**TEXT PASSAGE**:

::::

Following excerpts adapted from the author's latest book Not One Inch: America, Russia, and the Making of Post–Cold War Stalemate published by Yale University Press
by M. E. Sarotte
ἔννους τὰ καινὰ τοῖς πάλαι τεκμαίρεται
a man of sense judges the new events by the past
—SOPHOCLES, Oedipus Rex, 916
It is the hallmark of any deep truth that its negation is also a deep truth.
—MAX DELBRÜCK
NOT ONE INCH. THE FIGHT over Europe’s future beyond the Cold War entered its decisive phase with these words, spoken in February 1990 by the American secretary of state, James Baker, to the leader of the Soviet Union, Mikhail Gorbachev. The Berlin Wall’s collapse on November 9, 1989 had by then gravely weakened Moscow’s grip on Central Europe. But thanks to the Soviet victory over the Nazis in World War II, decades later Moscow still had hundreds of thousands of troops in East Germany and the legal right to keep them there. To convince Gorbachev to relinquish this military and legal might, Baker uttered the words as a hypothetical bargain: what if you let your part of Germany go, and we agree that NATO will “not shift one inch eastward from its present position?”

::::

**SET PROBLEM 1**: According to the excerpt, on what date did the Berlin Wall collapse?
**SET PROBLEM 2**: Retype the excerpt between "Following excerpts adapted" and "a deep truth.", inclusive.
Rely only on the excerpt above.

Data items
::::

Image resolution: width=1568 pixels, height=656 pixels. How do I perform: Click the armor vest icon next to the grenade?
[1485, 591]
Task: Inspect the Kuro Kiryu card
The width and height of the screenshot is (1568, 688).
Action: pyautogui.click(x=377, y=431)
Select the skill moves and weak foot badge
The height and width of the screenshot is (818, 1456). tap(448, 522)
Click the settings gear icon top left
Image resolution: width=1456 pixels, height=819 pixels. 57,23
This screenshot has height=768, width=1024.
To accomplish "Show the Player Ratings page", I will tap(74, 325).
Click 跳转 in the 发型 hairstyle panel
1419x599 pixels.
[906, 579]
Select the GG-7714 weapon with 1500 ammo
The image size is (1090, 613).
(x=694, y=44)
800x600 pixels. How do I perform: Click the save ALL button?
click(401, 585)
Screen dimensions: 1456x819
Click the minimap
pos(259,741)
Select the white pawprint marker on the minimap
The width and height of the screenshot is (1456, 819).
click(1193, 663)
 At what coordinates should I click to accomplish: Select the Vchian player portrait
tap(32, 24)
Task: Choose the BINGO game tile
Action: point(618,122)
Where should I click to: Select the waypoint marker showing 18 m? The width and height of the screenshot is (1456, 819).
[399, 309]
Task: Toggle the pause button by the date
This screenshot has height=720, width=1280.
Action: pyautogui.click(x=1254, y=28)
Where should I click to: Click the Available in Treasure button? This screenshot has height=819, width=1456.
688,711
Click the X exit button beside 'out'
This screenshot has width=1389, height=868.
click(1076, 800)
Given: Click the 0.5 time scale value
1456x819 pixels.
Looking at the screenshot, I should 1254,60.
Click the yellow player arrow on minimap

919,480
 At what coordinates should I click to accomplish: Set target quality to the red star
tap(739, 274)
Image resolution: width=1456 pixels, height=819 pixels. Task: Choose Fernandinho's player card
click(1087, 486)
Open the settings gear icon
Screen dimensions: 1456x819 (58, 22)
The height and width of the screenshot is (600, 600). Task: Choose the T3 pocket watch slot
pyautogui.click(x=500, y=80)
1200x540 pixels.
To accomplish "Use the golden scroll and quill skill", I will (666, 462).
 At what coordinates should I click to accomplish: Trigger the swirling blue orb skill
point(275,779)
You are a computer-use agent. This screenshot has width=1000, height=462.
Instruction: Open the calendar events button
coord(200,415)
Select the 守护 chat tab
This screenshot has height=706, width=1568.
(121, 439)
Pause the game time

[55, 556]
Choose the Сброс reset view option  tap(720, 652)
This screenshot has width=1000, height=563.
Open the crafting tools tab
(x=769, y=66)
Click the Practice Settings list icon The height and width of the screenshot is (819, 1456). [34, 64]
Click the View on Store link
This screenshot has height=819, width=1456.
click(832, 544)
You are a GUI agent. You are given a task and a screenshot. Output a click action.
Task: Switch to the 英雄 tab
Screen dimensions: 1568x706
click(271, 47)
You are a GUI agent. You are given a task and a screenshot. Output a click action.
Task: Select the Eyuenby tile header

::::

**RIGHT ANSWER 1**: November 9, 1989

**RIGHT ANSWER 2**:
Following excerpts adapted from the author's latest book Not One Inch: America, Russia, and the Making of Post–Cold War Stalemate published by Yale University Press
by M. E. Sarotte
ἔννους τὰ καινὰ τοῖς πάλαι τεκμαίρεται
a man of sense judges the new events by the past
—SOPHOCLES, Oedipus Rex, 916
It is the hallmark of any deep truth that its negation is also a deep truth.